CASTRÌ - Guidava la macchina destreggiandosi tranquillamente nel traffico, svolgeva senza alcun problema le normali attività quotidiane e saliva le scale di casa con apparente disinvoltura. Eppure per lo Stato, da ben tredici anni, M.P.C., 40enne di Castrì risulta cieca totale e per questo handicap, fino al dicembre scorso, ha beneficiato della pensione d’invalidità e di accompagnamento. In tutti questi anni la donna avrebbe raggirato la Commissione invalidi civili dell’Asl e la Commissione medica di verifica dell’Inps di Lecce intascando oltre 154mila euro.

La presunta finta cieca, però, è stata smascherata e denunciata dai carabinieri del Nucleo Investigativo di Lecce con l’accusa di truffa aggravata ai danni dello Stato. Il suo nome compare nell’avviso di conclusione delle indagini preliminari a firma del sostituto procuratore France - sca Miglietta. La denuncia della 40enne rappresenta l’ennesimo risultato della stretta sui controlli avviati nel settore degli invalidi civili e delle prestazioni sociali pubbliche avviata dalle forze dell’ordine in quest’ultimo periodo. Nello specifico, l’inchiesta è scattata nel dicembre di un anno fa nell’ambito degli accertamenti condotti dai carabinieri, guidati dal capitano Biagio Marro. M.P.C. è stata pedinata, fotografata e filmata per alcuni mesi e si è scoperto come la sua cecità totale risultasse solamente sulla carta.

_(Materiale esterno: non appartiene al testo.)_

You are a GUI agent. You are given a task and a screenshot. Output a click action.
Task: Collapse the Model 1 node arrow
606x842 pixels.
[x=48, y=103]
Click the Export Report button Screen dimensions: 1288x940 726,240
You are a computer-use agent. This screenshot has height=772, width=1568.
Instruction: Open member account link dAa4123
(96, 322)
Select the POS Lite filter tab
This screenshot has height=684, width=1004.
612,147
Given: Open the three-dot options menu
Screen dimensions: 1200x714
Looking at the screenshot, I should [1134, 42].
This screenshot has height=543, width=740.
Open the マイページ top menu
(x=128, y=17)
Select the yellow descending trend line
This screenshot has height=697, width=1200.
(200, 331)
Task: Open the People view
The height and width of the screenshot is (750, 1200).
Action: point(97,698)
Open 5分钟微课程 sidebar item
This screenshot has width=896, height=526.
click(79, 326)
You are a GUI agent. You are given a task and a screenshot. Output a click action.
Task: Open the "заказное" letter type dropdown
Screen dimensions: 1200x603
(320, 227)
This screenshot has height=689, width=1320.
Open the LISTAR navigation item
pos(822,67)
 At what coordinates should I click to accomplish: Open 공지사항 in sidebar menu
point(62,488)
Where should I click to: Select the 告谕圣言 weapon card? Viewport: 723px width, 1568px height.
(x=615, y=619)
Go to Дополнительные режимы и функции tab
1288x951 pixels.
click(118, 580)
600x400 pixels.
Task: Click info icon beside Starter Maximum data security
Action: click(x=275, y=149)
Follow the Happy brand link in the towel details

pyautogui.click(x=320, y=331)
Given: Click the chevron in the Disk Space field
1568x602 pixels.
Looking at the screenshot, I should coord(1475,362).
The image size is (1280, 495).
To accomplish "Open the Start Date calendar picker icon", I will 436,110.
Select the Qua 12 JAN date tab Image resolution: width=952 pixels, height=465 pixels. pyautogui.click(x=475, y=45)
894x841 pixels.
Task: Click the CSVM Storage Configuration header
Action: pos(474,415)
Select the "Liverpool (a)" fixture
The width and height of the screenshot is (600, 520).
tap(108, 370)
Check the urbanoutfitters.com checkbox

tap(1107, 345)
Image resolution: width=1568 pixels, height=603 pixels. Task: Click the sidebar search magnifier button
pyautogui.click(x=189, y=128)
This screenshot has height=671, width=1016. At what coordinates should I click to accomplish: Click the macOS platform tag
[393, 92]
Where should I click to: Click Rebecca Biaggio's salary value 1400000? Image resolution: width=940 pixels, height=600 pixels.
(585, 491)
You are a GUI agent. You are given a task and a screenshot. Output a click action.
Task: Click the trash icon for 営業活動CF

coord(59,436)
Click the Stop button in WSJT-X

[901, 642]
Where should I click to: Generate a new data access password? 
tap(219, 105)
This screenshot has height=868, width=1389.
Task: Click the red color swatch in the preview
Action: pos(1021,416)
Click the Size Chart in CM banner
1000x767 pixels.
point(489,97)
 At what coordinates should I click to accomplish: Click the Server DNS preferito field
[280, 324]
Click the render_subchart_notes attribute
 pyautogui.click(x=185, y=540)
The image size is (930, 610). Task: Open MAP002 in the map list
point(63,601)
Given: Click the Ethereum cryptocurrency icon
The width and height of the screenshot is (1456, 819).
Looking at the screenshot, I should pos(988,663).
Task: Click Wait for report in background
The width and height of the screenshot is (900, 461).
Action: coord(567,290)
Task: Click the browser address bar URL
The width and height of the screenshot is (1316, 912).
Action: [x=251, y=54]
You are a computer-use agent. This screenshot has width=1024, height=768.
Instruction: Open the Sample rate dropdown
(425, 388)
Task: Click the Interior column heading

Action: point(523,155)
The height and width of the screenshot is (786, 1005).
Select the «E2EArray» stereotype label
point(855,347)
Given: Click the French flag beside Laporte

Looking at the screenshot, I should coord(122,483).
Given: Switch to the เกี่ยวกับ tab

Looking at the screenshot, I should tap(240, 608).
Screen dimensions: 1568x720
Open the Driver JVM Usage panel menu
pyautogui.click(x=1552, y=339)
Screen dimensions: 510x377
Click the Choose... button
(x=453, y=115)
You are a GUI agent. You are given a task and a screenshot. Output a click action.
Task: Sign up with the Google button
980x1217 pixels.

La 39enne, infatti, svolgeva una vita regolare nonostante intascasse la pensione d’invalidità sin dall’età di 26 anni. Nel corso dell’indagine, gli investigatori hanno acquisito le cartelle delle visite effettuate presso l’Asl di Lecce e spulciando l’intera documentazione i carabinieri hanno appurato come la donna risultasse affetta da una cecità totale. Così l’ufficio Invalidi Civili del Comune di Castrì avrebbe concesso alla 40enne la pensione d’invalidità in conseguenza dello stato di invalidità riconosciuto dalla Commissione medica sin dal dicembre del 2001.

L’indagine non si può ritenere assolutamente chiusa. Gli eventuali successivi passi dell’inchiesta dovranno accertare se la donna si sia avvalsa della complicità di qualche componente delle varie Commissioni mediche che si sono succedute in occasione delle visite specialistiche. L’avviso di chiusa inchiesta, in ogni caso, non corrisponde ad una sentenza di colpevolezza ma è un passaggio necessario per un confronto giudiziario che ora attende la versione della 39enne assistita dall’avvocato Pietro Ripa.